**Consignes écrites**
A. D'après l'article sur la pièce Cornemuse, qui en signe la mise en scène ?
B. Recopiez fidèlement le passage de l'article sur Cornemuse qui commence par « Le très prolifique » et se termine par « heure à peine. ».

Larry Tremblay : Musique de chambre
Scène

Larry Tremblay : Musique de chambre

Le très prolifique Larry Tremblay crée une cinquième pièce au Théâtre d’Aujourd’hui. Avec Cornemuse, l’auteur du Ventriloque signe une énigmatique danse à deux entre jeunes amoureux. En compagnie d’Éros…

"Vous avez un auteur heureux devant vous." Larry Tremblay vient d’assister à un premier enchaînement de Cornemuse, un tendre et violent pas de deux mis en scène par Éric Jean, en collaboration avec la chorégraphe Estelle Clareton. "C’est certainement mon oeuvre la plus érotique!" s’étonne le polyvalent dramaturge, poète, romancier, acteur, metteur en scène et professeur de kathakali, qui signe une cinquième création au Théâtre d’Aujourd’hui. Publiée en 1997 avec Ogre, Cornemuse est une courte pièce dont le "texte dansé" est tout aussi important que le "texte parlé", un corps à corps frénétique durant lequel un couple se rencontre, s’aime et se déchire… en une heure à peine.

**Données fournies**

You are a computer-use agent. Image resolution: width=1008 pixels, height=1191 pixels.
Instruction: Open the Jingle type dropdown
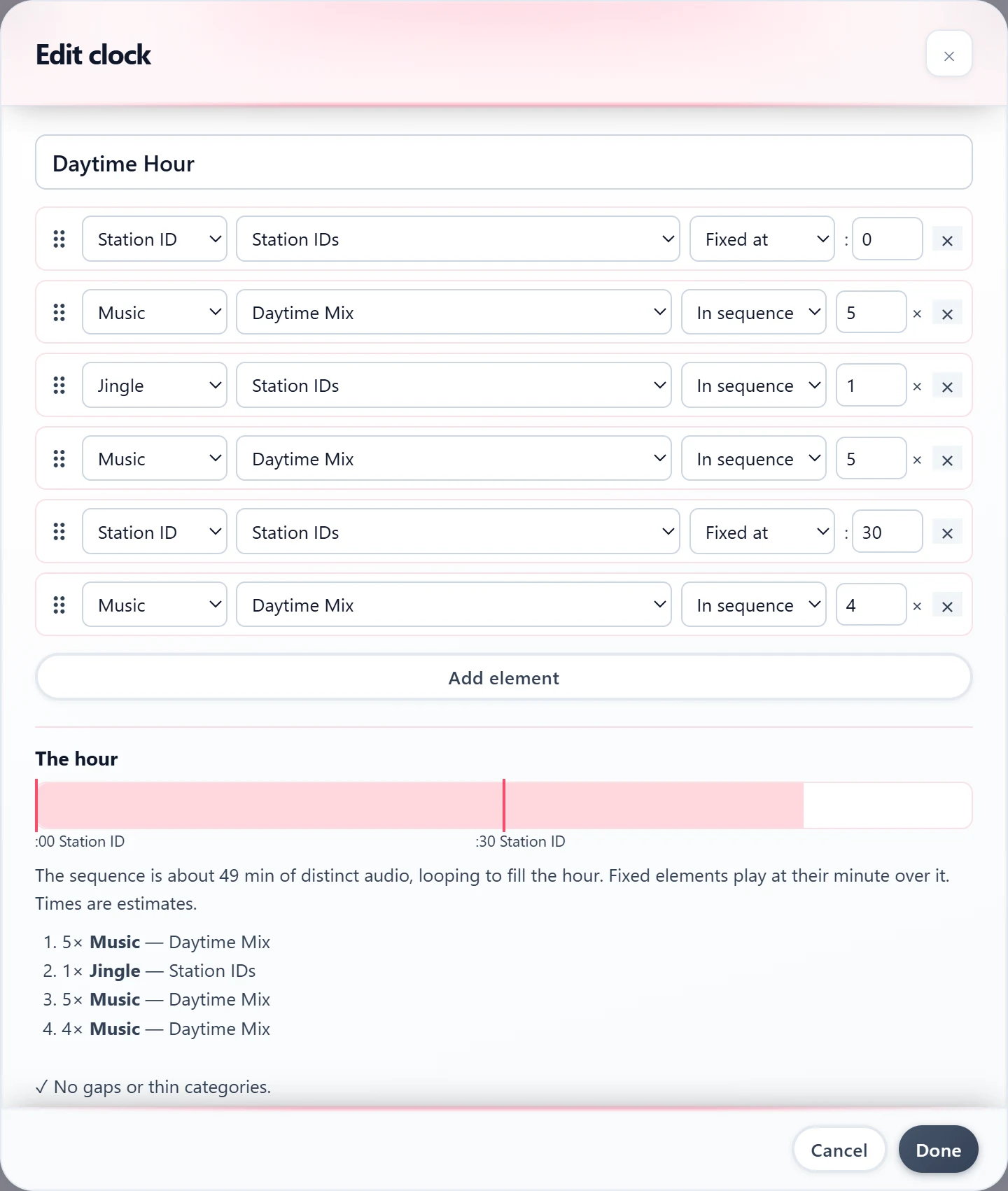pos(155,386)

**Corrigé des exercices**
A. Éric Jean, en collaboration avec la chorégraphe Estelle Clareton.

B.
Le très prolifique Larry Tremblay crée une cinquième pièce au Théâtre d’Aujourd’hui. Avec Cornemuse, l’auteur du Ventriloque signe une énigmatique danse à deux entre jeunes amoureux. En compagnie d’Éros…

"Vous avez un auteur heureux devant vous." Larry Tremblay vient d’assister à un premier enchaînement de Cornemuse, un tendre et violent pas de deux mis en scène par Éric Jean, en collaboration avec la chorégraphe Estelle Clareton. "C’est certainement mon oeuvre la plus érotique!" s’étonne le polyvalent dramaturge, poète, romancier, acteur, metteur en scène et professeur de kathakali, qui signe une cinquième création au Théâtre d’Aujourd’hui. Publiée en 1997 avec Ogre, Cornemuse est une courte pièce dont le "texte dansé" est tout aussi important que le "texte parlé", un corps à corps frénétique durant lequel un couple se rencontre, s’aime et se déchire… en une heure à peine.